Prv.17.14.9 “If a more newly ordained monk, revered sir, is honouring[14] BD.6.331 the feet of a more senior monk, when he has caused how many states to be set up within himself should he honour the feet?”

“If a more newly ordained monk, Upāli, is honouring the feet of a more senior monk, having caused five states to be set up within himself he should honour the feet. What five? When a more newly ordained monk, Upāli, is honouring the feet of a more senior monk, having arranged his outer cloak over one shoulder, holding out his joined palms in salutation, stroking his feet on all sides with the palms of his hands, having caused regard and esteem to be set up, he should honour his feet. When a more newly ordained monk, Upāli, is honouring the feet of a more senior monk, having caused these five states to be set up within himself, he should honour his feet.”

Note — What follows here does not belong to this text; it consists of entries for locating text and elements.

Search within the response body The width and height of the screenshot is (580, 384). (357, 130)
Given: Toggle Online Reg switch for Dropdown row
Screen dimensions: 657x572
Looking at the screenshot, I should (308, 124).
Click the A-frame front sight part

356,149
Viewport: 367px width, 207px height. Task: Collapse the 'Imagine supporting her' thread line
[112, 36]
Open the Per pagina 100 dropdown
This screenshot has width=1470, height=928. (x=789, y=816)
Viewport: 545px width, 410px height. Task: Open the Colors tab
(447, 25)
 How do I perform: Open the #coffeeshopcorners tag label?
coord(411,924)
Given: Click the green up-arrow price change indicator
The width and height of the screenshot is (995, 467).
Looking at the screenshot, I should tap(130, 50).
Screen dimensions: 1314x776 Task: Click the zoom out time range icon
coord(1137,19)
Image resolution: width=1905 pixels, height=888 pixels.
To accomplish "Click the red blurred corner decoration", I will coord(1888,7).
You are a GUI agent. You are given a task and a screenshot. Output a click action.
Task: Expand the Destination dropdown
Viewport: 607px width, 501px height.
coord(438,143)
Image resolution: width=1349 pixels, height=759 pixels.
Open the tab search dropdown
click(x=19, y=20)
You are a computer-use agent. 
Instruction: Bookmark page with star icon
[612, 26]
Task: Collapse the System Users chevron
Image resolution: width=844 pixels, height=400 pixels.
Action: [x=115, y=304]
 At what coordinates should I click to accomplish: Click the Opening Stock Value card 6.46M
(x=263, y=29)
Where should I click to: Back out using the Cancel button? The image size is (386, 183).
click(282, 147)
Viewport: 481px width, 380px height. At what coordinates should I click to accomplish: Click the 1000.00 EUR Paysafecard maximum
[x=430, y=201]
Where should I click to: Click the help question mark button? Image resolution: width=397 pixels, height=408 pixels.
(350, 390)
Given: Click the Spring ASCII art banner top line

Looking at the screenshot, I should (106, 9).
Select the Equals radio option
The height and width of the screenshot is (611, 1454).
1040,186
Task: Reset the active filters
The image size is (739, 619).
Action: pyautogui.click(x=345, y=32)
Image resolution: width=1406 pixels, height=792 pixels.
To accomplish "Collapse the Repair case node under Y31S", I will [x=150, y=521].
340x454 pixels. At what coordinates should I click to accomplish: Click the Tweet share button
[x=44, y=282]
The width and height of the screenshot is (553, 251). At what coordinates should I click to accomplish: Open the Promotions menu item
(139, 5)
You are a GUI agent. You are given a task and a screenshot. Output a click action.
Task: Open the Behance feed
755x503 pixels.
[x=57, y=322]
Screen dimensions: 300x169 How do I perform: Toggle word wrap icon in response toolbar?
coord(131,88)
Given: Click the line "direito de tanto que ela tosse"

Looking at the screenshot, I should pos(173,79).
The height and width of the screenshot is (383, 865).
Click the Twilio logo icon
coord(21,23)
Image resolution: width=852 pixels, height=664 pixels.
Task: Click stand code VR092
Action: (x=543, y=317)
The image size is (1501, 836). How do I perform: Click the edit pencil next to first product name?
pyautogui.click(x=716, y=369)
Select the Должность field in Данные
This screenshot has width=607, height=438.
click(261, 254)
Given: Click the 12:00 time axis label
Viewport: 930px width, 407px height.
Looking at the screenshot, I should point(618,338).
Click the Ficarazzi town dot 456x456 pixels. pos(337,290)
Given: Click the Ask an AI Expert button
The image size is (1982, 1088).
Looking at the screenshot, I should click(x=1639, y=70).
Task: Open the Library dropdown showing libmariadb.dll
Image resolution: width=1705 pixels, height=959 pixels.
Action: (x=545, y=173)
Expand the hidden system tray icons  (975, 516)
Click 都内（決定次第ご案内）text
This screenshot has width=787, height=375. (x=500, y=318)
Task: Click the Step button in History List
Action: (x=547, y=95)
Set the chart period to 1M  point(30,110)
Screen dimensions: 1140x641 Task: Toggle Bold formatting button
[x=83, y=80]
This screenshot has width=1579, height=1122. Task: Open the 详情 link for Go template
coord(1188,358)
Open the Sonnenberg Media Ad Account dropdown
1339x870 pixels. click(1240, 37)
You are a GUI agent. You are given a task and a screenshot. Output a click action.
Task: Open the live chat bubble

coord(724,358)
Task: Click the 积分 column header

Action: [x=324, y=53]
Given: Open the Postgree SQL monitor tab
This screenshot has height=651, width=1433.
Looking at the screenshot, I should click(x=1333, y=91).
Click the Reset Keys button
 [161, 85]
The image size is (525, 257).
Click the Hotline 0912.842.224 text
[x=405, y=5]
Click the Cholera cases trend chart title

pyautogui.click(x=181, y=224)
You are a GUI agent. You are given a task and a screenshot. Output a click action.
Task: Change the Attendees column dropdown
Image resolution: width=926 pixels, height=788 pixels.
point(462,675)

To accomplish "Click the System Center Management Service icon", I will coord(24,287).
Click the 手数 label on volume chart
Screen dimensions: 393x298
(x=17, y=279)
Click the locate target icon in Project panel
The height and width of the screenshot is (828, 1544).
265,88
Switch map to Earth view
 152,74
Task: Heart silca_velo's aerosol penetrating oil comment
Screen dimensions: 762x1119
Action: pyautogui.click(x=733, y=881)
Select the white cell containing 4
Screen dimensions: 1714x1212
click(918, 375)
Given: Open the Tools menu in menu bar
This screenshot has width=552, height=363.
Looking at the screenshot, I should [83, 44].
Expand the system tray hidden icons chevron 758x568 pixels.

Concluded is the Fourteenth Division: on the Formal Making of Kaṭhina Cloth

Its Summary

Formal making of kaṭhina cloth,
and asleep, amid, conjey, when eating,
And earlier, and one under probation,
one to be greeted, one who should honour.

Concluded are the Upāli-Pentads

The summary of these Divisions:

Independently, and (formal) act,
remain, and as to an explanation,
And reproof, and ascetic practices,
lying, and to a nun also, /
Referendum, legal question, schismatics,
the fifth in the preceding,[15]
Resident (monks), and kaṭhina cloth:
the fourteen are well proclaimed. /

Footnotes and references:

1.

As at Vin.1.154 where these are called five things that are allowable.

2.

As at Vin.1.295.

3.

See Prv.7.10.1 above (towards end at item 37) and Prv.7.11.1 (towards middle at item 15) where ten individuals and eleven individuals are not to be greeted.

4.

otamasika, not in Pali-English Dictionary. No other canonical reference given by P.T.C. Vin-a.1379 explains by andhakāragato, and adds that in greeting him the forehead might be hurt by the legs of a couch.

5.

kiccayapasutattā vandanaṃ asamannāharanto, not attending to, not reacting to the greeting because he is not performing his obligations.

6.

ekāvatta: to a rival faction. Greeting him, one might get kicked, Vin-a.1379.

7.

aññāvihita, as at Vin.4.69, Vin.4.97, Vin.4.269.

8.

“Suspended by the threefold formal act of suspension. Those against whom the other four formal acts have been carried out may be greeted. There is an offence in greeting one who is naked (see Kd.15.15) and one who is suspended,” Vin-a.1379.

9.

This pentad and the next occur at Kd.16.6.5.

10.

see Kd.12.1.2.

11.

See Kd.13.15.

12.

The first, second and fifth are given at Kd.16.6.5.

13.

Vin-a.1379 says these five teachers are to be greeted: the teacher forgoing forth, for ordination, for guidance, for the recitation, and for exhortation.

14.

Same Pali word as for “greeting”.

15.

bhedakā pañcamā pure, referring no doubt to the two sections (Prv.17.11, Prv.17.12) on a schismatic where the fifth clauses of each pentad are opposed to one another. Oldenberg gives no comma after bhedakā and thus accounts for 13 Divisions only.